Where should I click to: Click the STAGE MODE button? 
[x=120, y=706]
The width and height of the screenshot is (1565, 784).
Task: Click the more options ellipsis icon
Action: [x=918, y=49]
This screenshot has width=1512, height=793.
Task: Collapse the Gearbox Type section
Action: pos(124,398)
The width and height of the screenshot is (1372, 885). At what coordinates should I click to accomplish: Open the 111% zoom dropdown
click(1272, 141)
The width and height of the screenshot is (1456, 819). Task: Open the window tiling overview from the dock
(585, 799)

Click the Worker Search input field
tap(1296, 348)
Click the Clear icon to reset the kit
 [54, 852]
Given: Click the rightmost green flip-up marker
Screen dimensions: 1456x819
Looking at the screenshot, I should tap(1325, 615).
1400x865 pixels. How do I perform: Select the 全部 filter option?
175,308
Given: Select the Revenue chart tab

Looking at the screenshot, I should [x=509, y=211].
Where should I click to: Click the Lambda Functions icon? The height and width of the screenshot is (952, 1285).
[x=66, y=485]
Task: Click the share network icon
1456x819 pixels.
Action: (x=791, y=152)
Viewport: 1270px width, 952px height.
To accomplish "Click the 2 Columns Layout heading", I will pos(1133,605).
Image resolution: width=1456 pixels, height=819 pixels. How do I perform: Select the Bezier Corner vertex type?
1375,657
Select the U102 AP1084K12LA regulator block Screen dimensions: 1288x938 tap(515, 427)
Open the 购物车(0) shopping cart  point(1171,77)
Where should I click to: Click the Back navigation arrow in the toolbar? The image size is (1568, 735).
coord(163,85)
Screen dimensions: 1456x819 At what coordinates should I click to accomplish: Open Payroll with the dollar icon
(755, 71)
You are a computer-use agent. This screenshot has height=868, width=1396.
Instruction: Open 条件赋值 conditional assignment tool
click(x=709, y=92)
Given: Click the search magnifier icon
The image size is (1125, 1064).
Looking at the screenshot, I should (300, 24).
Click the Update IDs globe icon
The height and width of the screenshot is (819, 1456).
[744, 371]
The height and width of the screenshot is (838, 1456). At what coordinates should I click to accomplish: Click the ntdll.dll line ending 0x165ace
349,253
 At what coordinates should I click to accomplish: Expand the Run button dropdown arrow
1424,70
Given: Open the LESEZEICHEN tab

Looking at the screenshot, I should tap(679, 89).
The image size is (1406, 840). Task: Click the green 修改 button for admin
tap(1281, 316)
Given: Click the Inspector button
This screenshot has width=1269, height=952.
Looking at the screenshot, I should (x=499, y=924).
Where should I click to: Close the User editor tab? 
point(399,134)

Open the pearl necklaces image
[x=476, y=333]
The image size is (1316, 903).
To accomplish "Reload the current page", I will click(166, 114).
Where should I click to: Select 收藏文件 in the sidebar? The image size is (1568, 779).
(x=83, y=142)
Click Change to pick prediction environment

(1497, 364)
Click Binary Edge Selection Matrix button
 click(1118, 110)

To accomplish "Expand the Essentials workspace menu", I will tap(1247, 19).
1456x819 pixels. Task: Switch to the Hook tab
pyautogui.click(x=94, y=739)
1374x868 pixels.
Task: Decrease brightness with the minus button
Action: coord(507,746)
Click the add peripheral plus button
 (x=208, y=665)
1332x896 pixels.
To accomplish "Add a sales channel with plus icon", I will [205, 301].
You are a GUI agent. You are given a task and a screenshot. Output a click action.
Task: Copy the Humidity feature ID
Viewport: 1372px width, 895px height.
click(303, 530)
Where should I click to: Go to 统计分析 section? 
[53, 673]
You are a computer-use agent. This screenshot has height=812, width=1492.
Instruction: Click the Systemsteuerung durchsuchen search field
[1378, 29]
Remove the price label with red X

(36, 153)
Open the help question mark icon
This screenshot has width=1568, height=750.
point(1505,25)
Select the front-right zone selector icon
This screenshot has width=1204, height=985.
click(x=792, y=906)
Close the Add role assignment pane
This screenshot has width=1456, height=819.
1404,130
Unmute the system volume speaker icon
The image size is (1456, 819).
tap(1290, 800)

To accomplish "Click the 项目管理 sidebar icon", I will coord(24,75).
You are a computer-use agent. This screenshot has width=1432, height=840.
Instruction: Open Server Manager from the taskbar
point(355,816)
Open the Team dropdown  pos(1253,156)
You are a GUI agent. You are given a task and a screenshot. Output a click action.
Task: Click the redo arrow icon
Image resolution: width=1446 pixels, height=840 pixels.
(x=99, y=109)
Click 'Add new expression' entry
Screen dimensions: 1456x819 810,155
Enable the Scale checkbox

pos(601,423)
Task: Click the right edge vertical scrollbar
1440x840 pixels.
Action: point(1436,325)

Task instructions: Whenever "agent" occurs in a line above, copy that line.

Reply:
You are a computer-use agent. This screenshot has height=868, width=1396.
You are a GUI agent. You are given a task and a screenshot. Output a click action.
You are a computer-use agent. This screenshot has height=812, width=1492.
You are a computer-use agent. This screenshot has width=1432, height=840.
You are a GUI agent. You are given a task and a screenshot. Output a click action.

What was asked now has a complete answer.